For each learner, a college composition course forms one segment of a lifelong path of communication. This path starts at infancy with language acquisition, and it unfurls for the entire lifespan. No two learners enter the composition class at identical points in their paths; no two will finish the semester at the same point, either. Forward movement over our 15 weeks together is my objective for each student. Each major composition project serves as a hurdle along the path, surmountable through a heightening of rhetorical agility. Lectures and readings provide models for the moves required by each genre; I offer these models in multiple formats—oral, written, and visual (enabled by my art training)—since learning styles differ. I tailor the activities and smaller projects before each big composition to encourage students to practice the genre’s moves. Every hurdle should be purposeful and productive, so I try to keep the paths clear of tripping hazards—the common distractions of unclear feedback, mysterious grades, and technological glitches. To foreground composition, administration must flow openly and smoothly in the background, and I use just about every tool Canvas offers to this end.

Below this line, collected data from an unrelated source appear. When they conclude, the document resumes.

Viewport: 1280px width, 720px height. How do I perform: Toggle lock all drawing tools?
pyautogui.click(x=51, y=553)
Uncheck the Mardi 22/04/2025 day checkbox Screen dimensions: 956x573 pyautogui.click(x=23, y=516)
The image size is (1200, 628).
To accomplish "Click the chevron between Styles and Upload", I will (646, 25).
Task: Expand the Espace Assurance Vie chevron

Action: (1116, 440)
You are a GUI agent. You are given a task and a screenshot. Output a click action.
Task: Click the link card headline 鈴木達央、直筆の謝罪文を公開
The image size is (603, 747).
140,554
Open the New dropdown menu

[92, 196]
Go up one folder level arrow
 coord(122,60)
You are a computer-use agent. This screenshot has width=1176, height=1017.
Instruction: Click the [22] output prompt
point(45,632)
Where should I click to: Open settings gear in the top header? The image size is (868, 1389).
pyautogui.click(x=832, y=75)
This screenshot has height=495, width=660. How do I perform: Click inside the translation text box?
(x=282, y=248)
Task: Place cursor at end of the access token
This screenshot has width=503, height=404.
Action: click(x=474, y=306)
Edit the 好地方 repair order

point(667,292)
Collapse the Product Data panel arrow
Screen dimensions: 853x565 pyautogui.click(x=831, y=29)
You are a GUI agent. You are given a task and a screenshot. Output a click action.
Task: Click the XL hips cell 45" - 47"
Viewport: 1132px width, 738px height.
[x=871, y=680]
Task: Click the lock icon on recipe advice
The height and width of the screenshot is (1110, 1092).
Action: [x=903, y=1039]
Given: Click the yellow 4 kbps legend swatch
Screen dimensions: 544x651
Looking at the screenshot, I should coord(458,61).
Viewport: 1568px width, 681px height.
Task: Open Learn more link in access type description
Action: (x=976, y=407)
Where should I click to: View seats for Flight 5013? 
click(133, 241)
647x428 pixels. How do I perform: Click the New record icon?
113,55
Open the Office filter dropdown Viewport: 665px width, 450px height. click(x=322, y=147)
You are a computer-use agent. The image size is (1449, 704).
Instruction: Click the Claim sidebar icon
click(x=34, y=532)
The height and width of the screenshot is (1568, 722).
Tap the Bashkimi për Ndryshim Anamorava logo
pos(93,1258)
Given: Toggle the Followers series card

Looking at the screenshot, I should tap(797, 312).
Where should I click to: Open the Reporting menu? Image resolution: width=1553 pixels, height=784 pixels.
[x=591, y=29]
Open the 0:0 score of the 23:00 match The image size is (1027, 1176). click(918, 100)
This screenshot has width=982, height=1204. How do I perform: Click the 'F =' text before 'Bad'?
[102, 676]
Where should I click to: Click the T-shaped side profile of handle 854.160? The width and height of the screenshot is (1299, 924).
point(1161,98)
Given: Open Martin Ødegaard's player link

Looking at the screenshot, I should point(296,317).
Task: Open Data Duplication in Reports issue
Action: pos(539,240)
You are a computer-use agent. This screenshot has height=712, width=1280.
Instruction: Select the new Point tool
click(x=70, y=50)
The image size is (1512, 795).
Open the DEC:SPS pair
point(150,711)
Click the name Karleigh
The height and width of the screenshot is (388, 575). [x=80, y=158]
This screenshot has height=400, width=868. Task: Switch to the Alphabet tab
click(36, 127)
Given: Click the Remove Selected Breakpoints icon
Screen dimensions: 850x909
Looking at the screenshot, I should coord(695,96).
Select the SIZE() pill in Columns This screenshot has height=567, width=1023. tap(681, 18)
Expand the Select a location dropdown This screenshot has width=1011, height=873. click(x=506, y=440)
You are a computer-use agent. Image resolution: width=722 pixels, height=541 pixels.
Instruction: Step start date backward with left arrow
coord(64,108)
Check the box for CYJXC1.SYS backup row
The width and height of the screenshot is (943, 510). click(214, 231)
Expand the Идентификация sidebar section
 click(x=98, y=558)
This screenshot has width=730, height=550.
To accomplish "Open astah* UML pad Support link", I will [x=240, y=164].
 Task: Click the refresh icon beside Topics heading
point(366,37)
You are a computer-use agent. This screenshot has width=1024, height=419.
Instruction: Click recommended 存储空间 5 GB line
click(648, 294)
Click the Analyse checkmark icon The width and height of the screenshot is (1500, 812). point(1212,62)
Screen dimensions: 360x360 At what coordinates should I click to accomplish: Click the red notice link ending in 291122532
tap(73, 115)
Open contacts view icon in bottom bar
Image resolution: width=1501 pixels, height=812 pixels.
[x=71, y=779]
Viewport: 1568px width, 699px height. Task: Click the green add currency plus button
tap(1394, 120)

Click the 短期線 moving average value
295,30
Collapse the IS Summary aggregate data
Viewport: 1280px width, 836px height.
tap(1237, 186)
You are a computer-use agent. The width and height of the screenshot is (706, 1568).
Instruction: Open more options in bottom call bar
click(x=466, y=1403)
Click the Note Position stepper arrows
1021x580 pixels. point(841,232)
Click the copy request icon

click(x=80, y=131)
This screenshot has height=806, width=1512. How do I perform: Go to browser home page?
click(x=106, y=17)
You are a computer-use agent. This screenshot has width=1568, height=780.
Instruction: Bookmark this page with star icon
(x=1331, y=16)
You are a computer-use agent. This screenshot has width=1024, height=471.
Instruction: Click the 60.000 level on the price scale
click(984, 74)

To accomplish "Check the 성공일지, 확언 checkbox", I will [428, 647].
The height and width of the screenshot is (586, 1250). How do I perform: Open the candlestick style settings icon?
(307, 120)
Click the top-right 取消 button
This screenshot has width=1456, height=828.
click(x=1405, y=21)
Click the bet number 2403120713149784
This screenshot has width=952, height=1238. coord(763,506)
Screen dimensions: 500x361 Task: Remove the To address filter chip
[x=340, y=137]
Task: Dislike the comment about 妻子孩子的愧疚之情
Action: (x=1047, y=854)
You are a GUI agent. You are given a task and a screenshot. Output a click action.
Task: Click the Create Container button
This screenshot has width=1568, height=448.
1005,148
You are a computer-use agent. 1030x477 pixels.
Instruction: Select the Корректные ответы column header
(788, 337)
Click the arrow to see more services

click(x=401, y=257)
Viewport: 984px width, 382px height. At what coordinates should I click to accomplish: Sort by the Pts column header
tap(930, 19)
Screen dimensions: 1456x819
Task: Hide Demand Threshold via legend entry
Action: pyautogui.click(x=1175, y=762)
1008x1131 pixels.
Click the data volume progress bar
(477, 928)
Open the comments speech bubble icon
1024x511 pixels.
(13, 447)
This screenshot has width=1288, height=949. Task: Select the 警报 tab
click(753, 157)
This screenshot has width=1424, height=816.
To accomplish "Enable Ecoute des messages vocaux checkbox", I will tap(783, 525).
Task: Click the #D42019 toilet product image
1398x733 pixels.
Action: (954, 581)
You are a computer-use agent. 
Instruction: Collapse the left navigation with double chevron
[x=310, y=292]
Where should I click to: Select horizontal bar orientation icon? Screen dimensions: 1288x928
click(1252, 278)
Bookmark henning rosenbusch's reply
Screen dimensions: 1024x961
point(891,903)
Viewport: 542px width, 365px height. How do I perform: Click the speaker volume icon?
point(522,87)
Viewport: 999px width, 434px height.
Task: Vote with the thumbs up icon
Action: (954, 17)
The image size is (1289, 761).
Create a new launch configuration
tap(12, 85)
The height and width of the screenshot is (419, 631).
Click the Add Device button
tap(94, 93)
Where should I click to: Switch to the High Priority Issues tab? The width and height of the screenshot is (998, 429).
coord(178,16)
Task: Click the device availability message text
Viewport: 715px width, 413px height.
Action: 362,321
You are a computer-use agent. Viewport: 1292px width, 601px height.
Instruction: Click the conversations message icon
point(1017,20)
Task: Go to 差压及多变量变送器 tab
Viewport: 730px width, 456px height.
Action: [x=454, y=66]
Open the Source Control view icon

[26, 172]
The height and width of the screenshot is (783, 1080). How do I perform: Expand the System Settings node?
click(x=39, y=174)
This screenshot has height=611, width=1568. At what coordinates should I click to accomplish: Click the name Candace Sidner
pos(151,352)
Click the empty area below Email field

Constant practice and consistent feedback are fundamental to writers’ growth—another finding from my 2013 study. Students write in nearly every class session, and I regularly evaluate their short responses. Proposals and journal assignments function as additional testing grounds for rhetorical strategies. I prioritize efficient grading so that students will have a steady stream of feedback to coach them as they gear up for the next hurdle. For short assignments, I post comments and scores within 24 hours of submission, and for longer ones, within several days.

Individuals’ movement is supported by their embedment in a community, which functions as a dwelling-place, a stable academic home. To feel genuinely embedded in the class, a student must feel an ethical commitment to not only her own learning, but also to that of her peers. I attempt to facilitate such commitment by motivating students to learn each other’s names, assigning them to collaborate on activities both in and out of class, and instilling accountability for peer review by assessing their feedback myself. The community’s success ultimately depends on students’ active engagement, their “class citizenship.” To make explicit the significance of attitude and verbal contributions, I provide frequent citizenship evaluations, which prompt reticent students to speak up and join the community discourse. In addition to a community, the class is an audience. Acknowledging the shared goals and values of the classroom community primes students to envision the rhetorical audiences of their projects as living, breathing interlocutors.

A decade ago, I first engaged with pedagogy as a volunteer tutor. Though I have been learning and progressing since then, my ultimate purpose for choosing a career in education persists: to enhance students’ critical cosmopolitanism. By “critical,” I refer to an inquisitive disposition toward social discourse; by “cosmopolitanism,” I mean recognition of how an individual’s communication interflows with local and global networks and touches differing audiences. I hope that my daily efforts as a teacher ultimately result in my students fashioning communication paths that intersect with the great human project of learning to live together.